Attaching files now...
On Mon, 16 Jun 2025, Dimitrios Apostolou wrote:
Attaching v3 of the patch, together with a new test file that tests
previously untested flags of pg_restore.
Added to July's commitfest:
https://commitfest.postgresql.org/patch/5821/
On Thu, 12 Jun 2025, Dimitrios Apostolou wrote:
I wonder about the following in pg_restore.c.
Right now my implementation covers only parallel restore.
In the case of non-parallel restore, I want to make the behaviour similar,
i.e. each worker to issue a TRUNCATE before COPY starts.
But then the StartTransaction() doesn't make sense, as everything might
already be in a transaction because of --single-transaction.
Should I completely skip StartTransaction() if !is_parallel?

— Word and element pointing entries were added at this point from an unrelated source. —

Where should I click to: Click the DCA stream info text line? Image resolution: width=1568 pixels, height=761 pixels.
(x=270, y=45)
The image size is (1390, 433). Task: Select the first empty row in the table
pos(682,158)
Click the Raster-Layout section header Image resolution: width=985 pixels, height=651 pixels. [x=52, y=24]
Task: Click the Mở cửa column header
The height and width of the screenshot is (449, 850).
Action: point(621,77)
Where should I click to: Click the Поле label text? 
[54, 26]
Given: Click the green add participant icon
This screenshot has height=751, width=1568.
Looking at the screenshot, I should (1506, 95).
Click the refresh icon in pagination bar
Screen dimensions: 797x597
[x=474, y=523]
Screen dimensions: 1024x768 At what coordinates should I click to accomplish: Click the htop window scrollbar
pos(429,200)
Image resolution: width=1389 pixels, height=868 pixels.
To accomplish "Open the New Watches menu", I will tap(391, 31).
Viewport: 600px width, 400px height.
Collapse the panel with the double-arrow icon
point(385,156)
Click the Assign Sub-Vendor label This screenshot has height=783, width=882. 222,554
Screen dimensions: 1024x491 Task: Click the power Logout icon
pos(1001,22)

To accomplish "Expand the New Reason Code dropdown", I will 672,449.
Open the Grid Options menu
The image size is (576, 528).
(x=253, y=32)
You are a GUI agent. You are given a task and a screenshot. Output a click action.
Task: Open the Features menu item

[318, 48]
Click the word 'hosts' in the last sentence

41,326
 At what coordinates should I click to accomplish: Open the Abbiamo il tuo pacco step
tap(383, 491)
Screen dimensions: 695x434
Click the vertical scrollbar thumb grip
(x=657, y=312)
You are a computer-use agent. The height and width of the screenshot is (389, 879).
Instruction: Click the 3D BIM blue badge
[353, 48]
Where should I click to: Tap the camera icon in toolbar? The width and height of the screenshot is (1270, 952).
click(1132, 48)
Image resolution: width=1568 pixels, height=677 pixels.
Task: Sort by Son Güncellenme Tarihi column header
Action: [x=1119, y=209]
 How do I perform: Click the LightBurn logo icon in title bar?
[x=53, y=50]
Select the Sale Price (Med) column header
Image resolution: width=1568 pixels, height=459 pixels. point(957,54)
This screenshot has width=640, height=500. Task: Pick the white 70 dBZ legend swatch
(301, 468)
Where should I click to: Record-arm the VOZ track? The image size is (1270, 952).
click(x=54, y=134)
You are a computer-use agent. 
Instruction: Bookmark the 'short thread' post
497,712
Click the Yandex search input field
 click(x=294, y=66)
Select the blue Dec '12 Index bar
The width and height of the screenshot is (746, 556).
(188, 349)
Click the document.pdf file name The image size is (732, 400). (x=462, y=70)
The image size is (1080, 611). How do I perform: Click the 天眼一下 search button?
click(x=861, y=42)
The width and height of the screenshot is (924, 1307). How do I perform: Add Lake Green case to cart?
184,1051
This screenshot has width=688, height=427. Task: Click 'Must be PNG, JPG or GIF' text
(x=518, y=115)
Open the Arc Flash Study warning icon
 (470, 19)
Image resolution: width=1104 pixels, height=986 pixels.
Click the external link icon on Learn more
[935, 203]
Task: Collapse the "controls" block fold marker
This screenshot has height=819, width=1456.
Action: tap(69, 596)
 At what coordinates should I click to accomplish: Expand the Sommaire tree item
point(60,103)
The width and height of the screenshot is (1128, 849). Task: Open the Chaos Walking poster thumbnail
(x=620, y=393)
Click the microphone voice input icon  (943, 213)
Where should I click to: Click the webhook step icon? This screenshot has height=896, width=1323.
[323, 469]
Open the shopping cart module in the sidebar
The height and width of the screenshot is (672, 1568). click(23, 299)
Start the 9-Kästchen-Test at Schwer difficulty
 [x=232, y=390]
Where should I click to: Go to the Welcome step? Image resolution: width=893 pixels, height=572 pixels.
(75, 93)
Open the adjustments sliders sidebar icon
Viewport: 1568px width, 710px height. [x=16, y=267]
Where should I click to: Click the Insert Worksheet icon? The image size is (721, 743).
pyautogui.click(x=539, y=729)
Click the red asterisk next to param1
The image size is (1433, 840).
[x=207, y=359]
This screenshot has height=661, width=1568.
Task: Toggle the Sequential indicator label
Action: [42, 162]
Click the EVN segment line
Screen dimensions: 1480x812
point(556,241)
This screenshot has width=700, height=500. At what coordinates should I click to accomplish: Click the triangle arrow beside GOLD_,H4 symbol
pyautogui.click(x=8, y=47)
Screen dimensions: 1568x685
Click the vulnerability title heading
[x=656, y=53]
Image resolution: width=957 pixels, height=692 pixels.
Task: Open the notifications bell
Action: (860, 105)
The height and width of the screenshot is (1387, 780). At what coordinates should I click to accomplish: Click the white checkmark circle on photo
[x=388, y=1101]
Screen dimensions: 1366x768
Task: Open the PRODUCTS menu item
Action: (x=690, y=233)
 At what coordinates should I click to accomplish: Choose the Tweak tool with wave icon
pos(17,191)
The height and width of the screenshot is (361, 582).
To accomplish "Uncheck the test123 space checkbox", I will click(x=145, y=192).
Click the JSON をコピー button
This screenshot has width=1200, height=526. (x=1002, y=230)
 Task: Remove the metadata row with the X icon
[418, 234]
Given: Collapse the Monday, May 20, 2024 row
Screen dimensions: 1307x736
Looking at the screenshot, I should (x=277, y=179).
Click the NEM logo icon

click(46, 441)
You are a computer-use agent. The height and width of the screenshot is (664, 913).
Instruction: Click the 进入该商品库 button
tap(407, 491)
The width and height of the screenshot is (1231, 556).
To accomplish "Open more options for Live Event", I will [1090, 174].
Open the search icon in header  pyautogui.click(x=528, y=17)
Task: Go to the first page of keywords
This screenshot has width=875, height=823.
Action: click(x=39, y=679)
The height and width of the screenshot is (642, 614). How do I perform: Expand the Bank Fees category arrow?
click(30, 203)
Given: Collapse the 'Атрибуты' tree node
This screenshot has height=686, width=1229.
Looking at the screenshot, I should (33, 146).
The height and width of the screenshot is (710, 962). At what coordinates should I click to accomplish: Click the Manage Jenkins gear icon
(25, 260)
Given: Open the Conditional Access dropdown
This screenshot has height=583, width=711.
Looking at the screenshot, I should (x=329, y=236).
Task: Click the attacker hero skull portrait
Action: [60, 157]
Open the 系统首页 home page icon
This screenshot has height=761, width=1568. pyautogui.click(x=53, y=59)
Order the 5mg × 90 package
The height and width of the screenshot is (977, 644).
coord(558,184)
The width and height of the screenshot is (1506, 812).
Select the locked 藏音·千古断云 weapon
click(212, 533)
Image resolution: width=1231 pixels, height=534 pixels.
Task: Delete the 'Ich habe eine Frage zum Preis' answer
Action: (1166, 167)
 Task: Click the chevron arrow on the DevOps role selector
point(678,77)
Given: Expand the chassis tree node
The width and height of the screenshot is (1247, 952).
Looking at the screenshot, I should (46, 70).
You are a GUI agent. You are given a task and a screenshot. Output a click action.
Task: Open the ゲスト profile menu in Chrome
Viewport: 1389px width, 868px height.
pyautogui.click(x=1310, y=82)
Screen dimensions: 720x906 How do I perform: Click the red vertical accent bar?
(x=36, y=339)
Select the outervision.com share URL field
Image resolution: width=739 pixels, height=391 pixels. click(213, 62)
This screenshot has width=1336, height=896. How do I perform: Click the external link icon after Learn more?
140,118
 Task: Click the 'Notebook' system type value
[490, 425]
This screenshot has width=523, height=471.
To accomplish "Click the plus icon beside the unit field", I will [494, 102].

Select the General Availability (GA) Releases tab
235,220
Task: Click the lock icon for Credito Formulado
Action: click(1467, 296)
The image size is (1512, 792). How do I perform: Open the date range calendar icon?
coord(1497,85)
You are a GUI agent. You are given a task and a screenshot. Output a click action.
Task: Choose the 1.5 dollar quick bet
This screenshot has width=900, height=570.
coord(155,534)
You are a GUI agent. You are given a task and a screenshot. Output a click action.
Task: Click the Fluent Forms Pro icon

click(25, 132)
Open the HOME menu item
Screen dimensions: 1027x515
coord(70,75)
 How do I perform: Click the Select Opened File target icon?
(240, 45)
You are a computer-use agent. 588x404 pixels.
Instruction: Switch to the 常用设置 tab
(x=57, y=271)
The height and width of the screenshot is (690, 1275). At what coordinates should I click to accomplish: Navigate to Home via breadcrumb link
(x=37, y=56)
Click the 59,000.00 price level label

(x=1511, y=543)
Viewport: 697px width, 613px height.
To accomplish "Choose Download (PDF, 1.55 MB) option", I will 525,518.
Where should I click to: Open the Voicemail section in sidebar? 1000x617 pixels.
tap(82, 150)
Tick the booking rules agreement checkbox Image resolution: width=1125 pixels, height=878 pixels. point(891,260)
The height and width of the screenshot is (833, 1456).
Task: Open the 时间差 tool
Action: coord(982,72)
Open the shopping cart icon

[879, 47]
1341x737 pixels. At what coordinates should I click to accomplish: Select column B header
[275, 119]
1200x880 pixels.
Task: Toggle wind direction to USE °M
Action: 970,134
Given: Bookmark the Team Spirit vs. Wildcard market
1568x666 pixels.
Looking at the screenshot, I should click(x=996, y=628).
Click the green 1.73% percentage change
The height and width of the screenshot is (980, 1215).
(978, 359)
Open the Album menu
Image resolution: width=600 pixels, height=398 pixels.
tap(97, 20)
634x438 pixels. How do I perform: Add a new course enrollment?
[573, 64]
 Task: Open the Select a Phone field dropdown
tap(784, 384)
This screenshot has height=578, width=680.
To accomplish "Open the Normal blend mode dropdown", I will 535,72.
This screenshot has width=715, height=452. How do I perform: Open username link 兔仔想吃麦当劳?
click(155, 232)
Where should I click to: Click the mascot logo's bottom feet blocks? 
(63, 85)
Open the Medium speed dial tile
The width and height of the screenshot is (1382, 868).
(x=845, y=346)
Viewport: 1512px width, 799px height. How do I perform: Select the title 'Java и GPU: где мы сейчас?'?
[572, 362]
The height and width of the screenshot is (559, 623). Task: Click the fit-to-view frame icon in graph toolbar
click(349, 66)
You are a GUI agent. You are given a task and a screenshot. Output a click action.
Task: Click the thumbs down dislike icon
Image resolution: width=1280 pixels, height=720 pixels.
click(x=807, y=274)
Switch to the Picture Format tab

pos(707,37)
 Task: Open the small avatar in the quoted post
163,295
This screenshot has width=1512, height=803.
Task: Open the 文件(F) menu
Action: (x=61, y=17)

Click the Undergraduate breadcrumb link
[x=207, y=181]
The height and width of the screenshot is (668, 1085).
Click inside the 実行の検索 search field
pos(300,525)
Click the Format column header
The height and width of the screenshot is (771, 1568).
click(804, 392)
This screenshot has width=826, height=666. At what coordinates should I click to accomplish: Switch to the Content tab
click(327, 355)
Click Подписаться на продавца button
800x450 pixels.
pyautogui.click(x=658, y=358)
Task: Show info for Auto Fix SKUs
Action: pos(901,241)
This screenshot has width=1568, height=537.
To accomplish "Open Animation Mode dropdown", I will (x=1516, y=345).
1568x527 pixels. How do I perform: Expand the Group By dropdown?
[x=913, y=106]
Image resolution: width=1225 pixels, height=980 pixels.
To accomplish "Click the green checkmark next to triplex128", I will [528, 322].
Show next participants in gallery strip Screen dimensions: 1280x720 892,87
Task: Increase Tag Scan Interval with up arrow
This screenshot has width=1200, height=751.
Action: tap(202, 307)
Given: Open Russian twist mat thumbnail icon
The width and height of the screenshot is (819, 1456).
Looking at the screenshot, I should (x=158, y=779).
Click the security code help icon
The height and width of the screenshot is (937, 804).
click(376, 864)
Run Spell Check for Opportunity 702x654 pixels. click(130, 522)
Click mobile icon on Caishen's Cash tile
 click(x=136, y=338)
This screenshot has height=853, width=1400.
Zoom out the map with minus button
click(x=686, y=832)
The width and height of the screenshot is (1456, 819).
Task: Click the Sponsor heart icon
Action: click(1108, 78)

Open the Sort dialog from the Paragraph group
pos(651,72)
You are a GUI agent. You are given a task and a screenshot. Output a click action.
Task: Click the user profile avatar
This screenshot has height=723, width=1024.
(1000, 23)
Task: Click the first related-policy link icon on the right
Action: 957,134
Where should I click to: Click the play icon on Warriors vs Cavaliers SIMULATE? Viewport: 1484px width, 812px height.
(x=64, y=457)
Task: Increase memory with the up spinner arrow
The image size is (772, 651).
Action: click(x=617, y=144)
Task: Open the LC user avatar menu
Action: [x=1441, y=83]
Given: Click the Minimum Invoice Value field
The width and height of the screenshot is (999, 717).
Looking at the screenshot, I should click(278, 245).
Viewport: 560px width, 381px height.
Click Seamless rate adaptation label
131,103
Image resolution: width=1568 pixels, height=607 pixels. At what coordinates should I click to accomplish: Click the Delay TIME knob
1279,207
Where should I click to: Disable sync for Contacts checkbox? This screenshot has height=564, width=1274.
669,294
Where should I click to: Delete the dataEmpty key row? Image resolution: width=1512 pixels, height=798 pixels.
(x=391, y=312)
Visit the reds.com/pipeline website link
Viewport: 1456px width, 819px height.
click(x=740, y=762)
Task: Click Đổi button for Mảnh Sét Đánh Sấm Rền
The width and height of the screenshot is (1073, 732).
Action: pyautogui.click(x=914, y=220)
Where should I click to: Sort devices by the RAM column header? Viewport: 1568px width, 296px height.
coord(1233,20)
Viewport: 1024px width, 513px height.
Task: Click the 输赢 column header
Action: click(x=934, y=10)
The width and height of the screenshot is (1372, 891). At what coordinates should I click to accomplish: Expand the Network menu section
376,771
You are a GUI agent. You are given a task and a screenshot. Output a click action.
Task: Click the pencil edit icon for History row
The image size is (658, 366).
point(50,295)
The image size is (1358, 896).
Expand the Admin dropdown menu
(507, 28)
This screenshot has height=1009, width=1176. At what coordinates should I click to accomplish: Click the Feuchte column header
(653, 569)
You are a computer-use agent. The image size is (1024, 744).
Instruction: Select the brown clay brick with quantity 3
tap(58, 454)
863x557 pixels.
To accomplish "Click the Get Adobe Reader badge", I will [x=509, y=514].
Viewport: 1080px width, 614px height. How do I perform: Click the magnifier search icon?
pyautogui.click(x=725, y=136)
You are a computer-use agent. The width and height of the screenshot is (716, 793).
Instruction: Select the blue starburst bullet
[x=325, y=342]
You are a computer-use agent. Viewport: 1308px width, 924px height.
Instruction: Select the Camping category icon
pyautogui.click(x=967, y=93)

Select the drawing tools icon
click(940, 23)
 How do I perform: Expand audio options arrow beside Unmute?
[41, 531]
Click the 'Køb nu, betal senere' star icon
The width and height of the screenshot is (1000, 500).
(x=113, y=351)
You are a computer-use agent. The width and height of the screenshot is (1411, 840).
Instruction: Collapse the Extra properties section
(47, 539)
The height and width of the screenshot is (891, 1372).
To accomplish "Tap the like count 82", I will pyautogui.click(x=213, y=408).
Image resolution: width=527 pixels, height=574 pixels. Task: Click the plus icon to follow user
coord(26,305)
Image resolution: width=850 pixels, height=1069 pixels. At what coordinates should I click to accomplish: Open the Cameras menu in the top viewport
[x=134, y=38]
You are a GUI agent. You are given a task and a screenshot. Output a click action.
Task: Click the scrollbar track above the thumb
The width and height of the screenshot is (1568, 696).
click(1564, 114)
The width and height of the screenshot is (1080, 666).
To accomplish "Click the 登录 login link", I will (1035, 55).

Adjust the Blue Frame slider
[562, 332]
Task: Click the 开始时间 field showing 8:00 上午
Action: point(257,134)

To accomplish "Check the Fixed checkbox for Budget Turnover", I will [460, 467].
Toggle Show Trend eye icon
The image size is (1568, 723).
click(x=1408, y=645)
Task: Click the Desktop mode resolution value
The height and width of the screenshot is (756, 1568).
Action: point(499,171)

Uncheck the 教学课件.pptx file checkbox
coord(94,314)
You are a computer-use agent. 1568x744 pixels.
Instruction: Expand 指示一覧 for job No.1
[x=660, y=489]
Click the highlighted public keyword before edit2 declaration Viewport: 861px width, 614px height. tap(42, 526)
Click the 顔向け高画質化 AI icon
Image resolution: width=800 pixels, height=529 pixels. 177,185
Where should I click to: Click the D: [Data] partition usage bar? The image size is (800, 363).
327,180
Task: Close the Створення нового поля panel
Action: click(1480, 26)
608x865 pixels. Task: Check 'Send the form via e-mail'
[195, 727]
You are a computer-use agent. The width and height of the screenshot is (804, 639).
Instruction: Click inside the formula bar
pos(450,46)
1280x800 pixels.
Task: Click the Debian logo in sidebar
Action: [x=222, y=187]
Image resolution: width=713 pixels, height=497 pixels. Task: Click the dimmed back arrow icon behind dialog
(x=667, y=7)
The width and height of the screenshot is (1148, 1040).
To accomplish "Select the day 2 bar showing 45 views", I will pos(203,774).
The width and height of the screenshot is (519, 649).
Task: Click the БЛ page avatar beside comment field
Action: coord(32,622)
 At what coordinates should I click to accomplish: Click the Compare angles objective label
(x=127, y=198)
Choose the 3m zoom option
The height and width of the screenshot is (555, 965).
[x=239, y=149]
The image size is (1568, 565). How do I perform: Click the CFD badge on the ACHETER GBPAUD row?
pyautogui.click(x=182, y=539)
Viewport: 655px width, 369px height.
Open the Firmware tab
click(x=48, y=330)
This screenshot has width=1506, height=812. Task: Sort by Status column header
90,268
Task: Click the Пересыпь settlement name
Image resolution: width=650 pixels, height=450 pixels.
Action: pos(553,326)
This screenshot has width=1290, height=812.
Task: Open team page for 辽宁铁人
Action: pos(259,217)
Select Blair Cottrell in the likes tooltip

In the end, I followed the same code path for both parallel and non-parallel
pg_restore. It works even with --single-transaction, where apparently there
are several nested transactions.
The tests pass, so I assume it's OK to start a subtransaction for each table
restoration inside the global single-transaction.
Dimitris
From 90341ba3742ebf5679766a48799c7fb3975c6e3a Mon Sep 17 00:00:00 2001
From: Dimitrios Apostolou <ji...@qt.io>
Date: Sat, 12 Apr 2025 01:59:45 +0200
Subject: [PATCH v3 1/2] pg_restore --clean --data-only
Issues a TRUNCATE before COPYing the data into the tables, within a
transaction.
As a result it avoids logging to the WAL, when combined with
wal_level=minimal.
---
doc/src/sgml/ref/pg_restore.sgml | 15 +++++++++++++++
src/bin/pg_dump/pg_backup.h | 1 +
src/bin/pg_dump/pg_backup_archiver.c | 12 ++++++++++--
src/bin/pg_dump/pg_restore.c | 15 +++++++++++----
src/bin/pg_dump/t/001_basic.pl | 6 ------
5 files changed, 37 insertions(+), 12 deletions(-)
diff --git a/doc/src/sgml/ref/pg_restore.sgml b/doc/src/sgml/ref/pg_restore.sgml
index 8c88b07dcc8..86aacab588d 100644
--- a/doc/src/sgml/ref/pg_restore.sgml
+++ b/doc/src/sgml/ref/pg_restore.sgml
@@ -121,18 +121,33 @@ PostgreSQL documentation
<listitem>
<para>
Before restoring database objects, issue commands
to <command>DROP</command> all the objects that will be restored.
This option is useful for overwriting an existing database.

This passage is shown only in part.